Wed, March 13, 2013 | link 

March 6, 2013

Incurred Cost Submissions (ICE) Due Date

If a contractor performs cost reimbursable contracts subject to the Allowable Cost and Payment clause, the contractor is required to submit an incurred cost submission annually.  The due date is 6 months after the close of the contractor's accounting year.  Most small businesses' accounting year is December 31.  In this case the due date is June 30.  DCAA usually requires the incurred cost submission be submitted using their ICE model.  It is complex. Contractors should provide for adequate time to meet this dead line.  If you need an extension of time it is important to request an extension in advance with the contracting officer.  

If you have questions about this subject please contact me. 

Wed, March 6, 2013 | link 

December 20, 2012

Allowability of Compensation Costs For Privately Owned Contractors
I am often asked about compensation in a private small business environment.  Often DCAA raises this issue in its audit reports questioning the costs as unreasonable or unallowable.  It is a focus area for DCAA for sure.  The FAR itself also focuses on it suggesting it requires special treatment. It is a crucial item requiring special attention.

The allowability of compensation is governed by FAR 31.205-6.  To be allowable the cost must be reasonable.  It must be for services provided.  It cannot be for services provided in a prior year.  Labor costs paid in the current year for a prior year are unallowable.  The burden of proof for reasonableness is on the contractor not the government.  That is DCAA can question the cost without substantiating their position.  It is the responsibility of the contractor to demonstrate that the cost is reasonable.

Reasonableness is defined as what a prudent business person would do.  In other words what is reasonable in light of industry established practices.  The government usually assesses reasonableness of compensation by using salary surveys.  DCAA uses a selected survey and varies from agency to agency.  Often the government will judge the reasonableness of compensation without any survey at all.  It will make a subjective determination from their own personal vantage point.  The burden is on the contractor to demonstrate reasonableness.

Another important point for privately or closely held contractors is that owner compensation cannot exceed the amount that is deductible as compensation under the Internal Revenue Code.  Any excess would be unallowable.

Bonuses

An even more common DCAA questioned cost is bonuses or incentive compensation.  Practically every privately owned closely held contractor maintains some form of a bonus program.  These programs are usually informal and subjective.  In this form, the cost is unallowable.  For this reason it is a hunting ground for DCAA auditors, a gold mine for DCAA to cherry pick questioned costs. 

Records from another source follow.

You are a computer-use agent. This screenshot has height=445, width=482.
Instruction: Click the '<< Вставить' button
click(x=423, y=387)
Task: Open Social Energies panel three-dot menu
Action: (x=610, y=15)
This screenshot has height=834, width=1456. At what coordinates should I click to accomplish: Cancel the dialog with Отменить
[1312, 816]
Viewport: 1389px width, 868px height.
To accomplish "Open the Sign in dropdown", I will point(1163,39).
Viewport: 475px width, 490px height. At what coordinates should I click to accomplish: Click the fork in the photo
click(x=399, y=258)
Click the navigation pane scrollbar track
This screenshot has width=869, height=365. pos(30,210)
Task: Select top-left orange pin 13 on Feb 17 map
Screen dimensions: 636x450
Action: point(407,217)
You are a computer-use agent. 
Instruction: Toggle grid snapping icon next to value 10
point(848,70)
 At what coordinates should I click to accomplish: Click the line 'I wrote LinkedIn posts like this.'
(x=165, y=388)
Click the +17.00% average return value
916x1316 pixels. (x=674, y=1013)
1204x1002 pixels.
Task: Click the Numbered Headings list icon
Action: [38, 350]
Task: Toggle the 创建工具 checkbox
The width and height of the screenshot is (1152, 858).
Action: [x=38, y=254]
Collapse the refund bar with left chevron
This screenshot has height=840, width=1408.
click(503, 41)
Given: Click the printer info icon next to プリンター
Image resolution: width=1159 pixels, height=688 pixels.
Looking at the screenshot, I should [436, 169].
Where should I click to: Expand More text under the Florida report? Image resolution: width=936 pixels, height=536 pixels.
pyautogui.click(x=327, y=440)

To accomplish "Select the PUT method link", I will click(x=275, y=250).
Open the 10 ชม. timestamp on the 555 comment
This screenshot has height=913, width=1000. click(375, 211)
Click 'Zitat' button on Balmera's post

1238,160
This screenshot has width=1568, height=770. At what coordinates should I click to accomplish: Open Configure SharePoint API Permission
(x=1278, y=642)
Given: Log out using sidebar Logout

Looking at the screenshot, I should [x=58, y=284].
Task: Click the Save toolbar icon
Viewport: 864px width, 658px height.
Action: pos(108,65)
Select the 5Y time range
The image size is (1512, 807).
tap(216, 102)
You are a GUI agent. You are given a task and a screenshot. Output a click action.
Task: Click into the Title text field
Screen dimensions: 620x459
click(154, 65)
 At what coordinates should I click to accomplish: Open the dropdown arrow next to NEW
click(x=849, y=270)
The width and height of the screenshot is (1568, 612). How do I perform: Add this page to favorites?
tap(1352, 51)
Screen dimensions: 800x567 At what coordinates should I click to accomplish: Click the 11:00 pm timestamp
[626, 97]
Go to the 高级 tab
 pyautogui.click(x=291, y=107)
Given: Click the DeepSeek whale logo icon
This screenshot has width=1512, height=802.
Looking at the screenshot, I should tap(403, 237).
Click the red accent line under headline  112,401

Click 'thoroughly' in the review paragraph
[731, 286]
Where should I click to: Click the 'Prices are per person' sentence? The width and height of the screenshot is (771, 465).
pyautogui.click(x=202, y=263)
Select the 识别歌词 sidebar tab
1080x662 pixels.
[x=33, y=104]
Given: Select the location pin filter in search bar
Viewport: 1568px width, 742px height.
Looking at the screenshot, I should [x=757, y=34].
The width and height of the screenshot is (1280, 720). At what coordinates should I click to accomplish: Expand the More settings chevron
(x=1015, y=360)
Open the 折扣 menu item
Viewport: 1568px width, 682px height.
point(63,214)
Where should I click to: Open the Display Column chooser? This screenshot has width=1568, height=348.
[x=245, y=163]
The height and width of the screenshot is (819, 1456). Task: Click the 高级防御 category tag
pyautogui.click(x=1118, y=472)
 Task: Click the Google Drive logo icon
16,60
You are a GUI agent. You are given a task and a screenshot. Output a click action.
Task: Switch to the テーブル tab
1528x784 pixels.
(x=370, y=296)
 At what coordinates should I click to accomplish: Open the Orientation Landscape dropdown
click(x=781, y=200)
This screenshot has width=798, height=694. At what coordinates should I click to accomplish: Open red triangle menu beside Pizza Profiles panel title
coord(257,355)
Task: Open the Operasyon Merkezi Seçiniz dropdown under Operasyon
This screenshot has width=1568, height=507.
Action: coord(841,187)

Bonuses and incentive programs are allowable costs if certain criteria are met.  These include:

1.         The bonuses must be based on a written agreement, plan or policy implying an agreement.
2.        
The criteria should avoid subjective evaluations.  The more objective the evaluation criteria the better.
3.        
The basis for the award is supported.  This means the criteria for award must be supported and documented.

Recommendations:

1.        
Maintain support for owner and executive compensation.  This can be industry statistical comparisons, salary surveys, etc.  The challenge is to secure relevant data that resembles the personnel in question.  Often these surveys are to general.  Remember burden of proof for reasonableness is the responsibility of the contractor.   DCAA may question the costs without this support.  DCAA very well may question the cost any way if it exceeds what they consider reasonable.  In any event you will have a basis to refute whatever the DCAA position is.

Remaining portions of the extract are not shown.